Saturday 16 February 2008

HD-DVD: RIP

Saturday 16 February 2008
It's all over, apparently.

Toshiba have announced they're halting production of HD-DVD players, effectively ending the high-definition format war between Toshiba's HD-DVD and Sony's Blu-Ray.

It seems the recent decision by Warner Brothers to abandon HD-DVD and throw their weight exclusively behind Blu-Ray was, as expected, the final nail in the HD-DVD coffin.

HD-DVD never really countered Sony's "Trojan horse" tactic (of outfitting the Playstation 3 with Blu-Ray), despite ensuring their HD-DVD players were cheaper than Blu-Ray players. It makes me wonder how things might have turned out if Microsoft (a key supporter of HD-DVD) had ensured the XBOX 360 was HD-DVD compliant on its release 12 months before the PS3 -- instead of forcing gamers to buy an expensive add-on months later.

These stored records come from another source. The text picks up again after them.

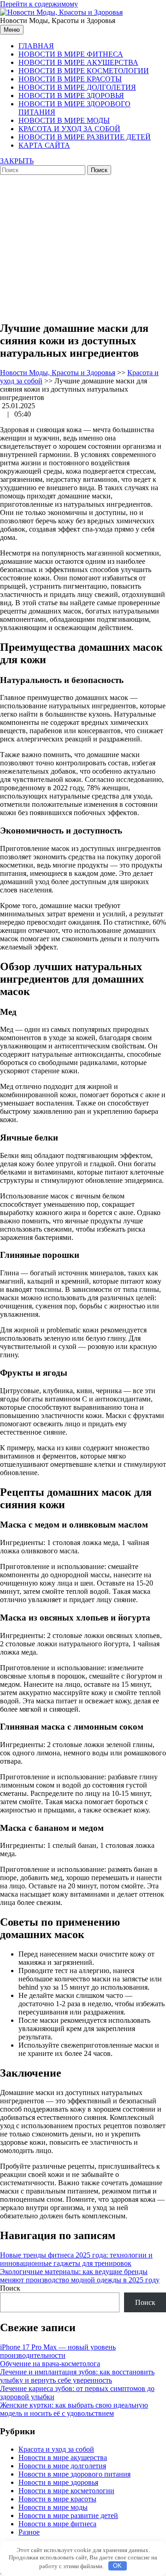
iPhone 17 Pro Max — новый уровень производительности (58, 2351)
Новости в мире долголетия (77, 87)
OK (117, 2565)
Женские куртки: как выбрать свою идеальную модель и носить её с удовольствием (74, 2409)
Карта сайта (44, 145)
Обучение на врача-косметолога (50, 2364)
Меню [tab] (12, 29)
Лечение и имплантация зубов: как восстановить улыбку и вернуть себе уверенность (77, 2376)
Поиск (10, 2288)
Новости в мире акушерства (78, 62)
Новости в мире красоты (70, 79)
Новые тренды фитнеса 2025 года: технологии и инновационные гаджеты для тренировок (76, 2259)
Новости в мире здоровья (71, 95)
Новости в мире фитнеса (70, 54)
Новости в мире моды (64, 120)
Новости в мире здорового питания (74, 2474)
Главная (36, 46)
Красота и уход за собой (69, 129)
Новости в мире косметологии (83, 71)
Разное (29, 2532)
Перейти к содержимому (39, 4)
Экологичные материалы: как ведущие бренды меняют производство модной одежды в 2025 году (80, 2276)
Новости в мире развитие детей (84, 137)
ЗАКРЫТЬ (17, 161)
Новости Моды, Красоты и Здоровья (57, 372)
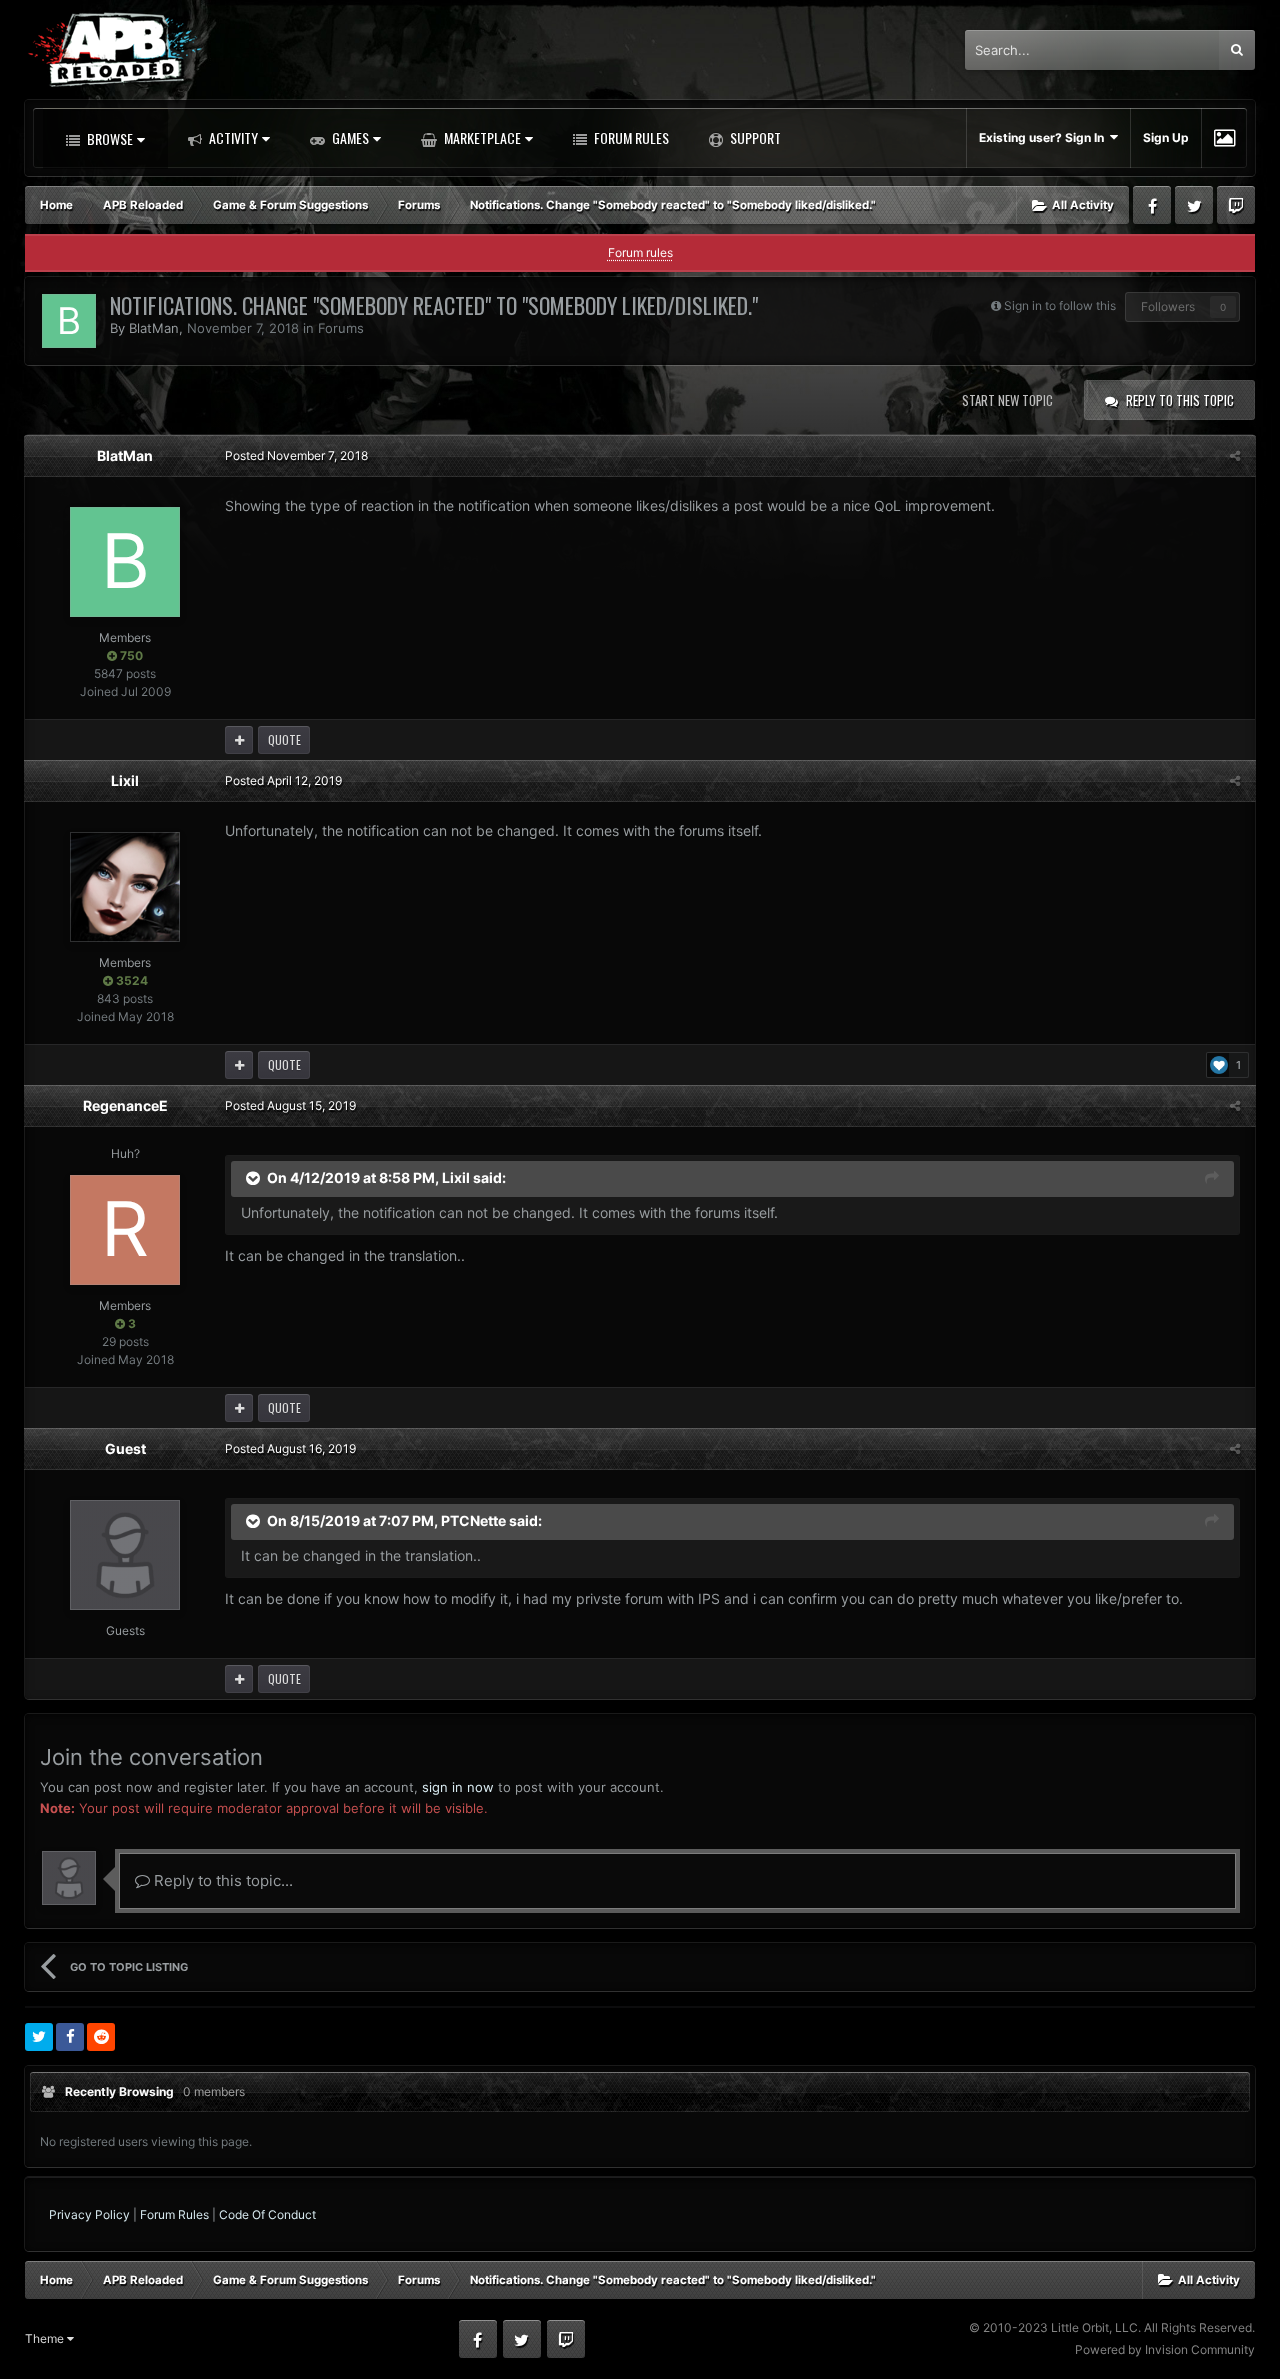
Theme (46, 2338)
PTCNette (473, 1520)
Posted (296, 455)
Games (349, 137)
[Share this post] (1235, 455)
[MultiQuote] (239, 740)
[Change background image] (1224, 138)
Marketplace (481, 137)
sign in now (458, 1787)
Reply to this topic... (221, 1880)
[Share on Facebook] (70, 2037)
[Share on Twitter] (39, 2037)
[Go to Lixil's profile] (125, 887)
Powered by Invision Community (1165, 2349)
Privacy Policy (89, 2214)
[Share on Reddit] (101, 2037)
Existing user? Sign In (1044, 137)
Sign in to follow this (1060, 305)
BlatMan (154, 328)
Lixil (125, 780)
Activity (232, 137)
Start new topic (1007, 400)
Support (754, 137)
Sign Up (1166, 137)
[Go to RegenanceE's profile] (125, 1230)
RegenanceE (125, 1105)
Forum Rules (630, 137)
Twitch (1236, 205)
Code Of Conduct (267, 2214)
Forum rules (640, 252)
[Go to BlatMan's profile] (69, 321)
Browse (108, 138)
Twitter (1194, 205)
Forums (341, 328)
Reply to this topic (1180, 400)
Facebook (1152, 205)
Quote (284, 739)
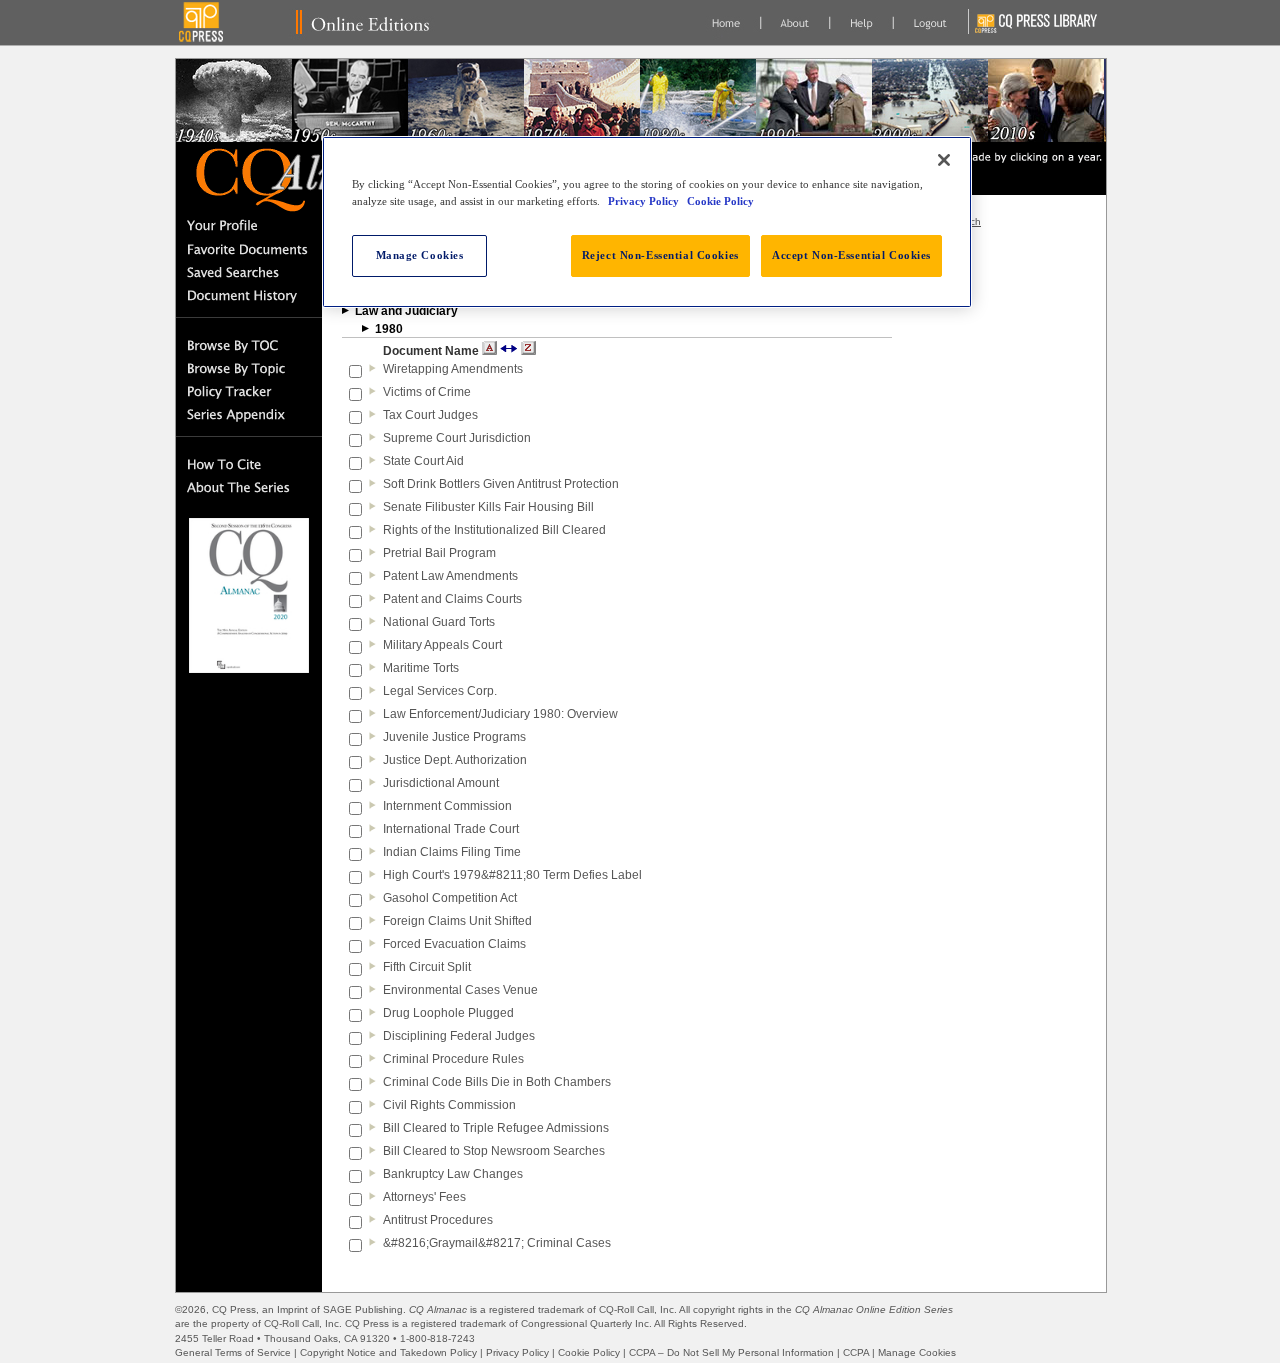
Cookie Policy (589, 1352)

Toshiba stand to lose hundreds of millions in this failed project, which will leave a bitter taste in their mouths -- particularly as HD-DVD discs were actually superior to Blu-Rays in many ways (such as their enhanced interactive capabilities), and cheaper for manufacturers to produce.

I hope Sony will now throw their full weight behind Blu-Ray, and make improvements to their winning format -- in the aim to persuade consumers to upgrade from standard-DVD. Now that consumers don't have to fear "backing the wrong horse", it will be interesting to see how many people make the jump from standard-definition to high-definition in the next few months.

So, if you bought a HD-DVD player: commiserations. There's just the vague hope that HD-DVD supporters Microsoft, Universal, DreamWorks and Paramount will stick with the format... but I somehow doubt it. Still, look on the bright side of things -- your HD-DVD player will still play whatever HD-DVD discs you bought, HD-DVDs on release are likely to plummet in price now, and it'll still upscale all your DVDs.

And if you bought a Blu-Ray player or PS3: you can relax now. The battle's over and Sony are the victors. Well, unless HD-quality downloads make a physical disc format obsolete in the next 5-10 years... but that's another debate!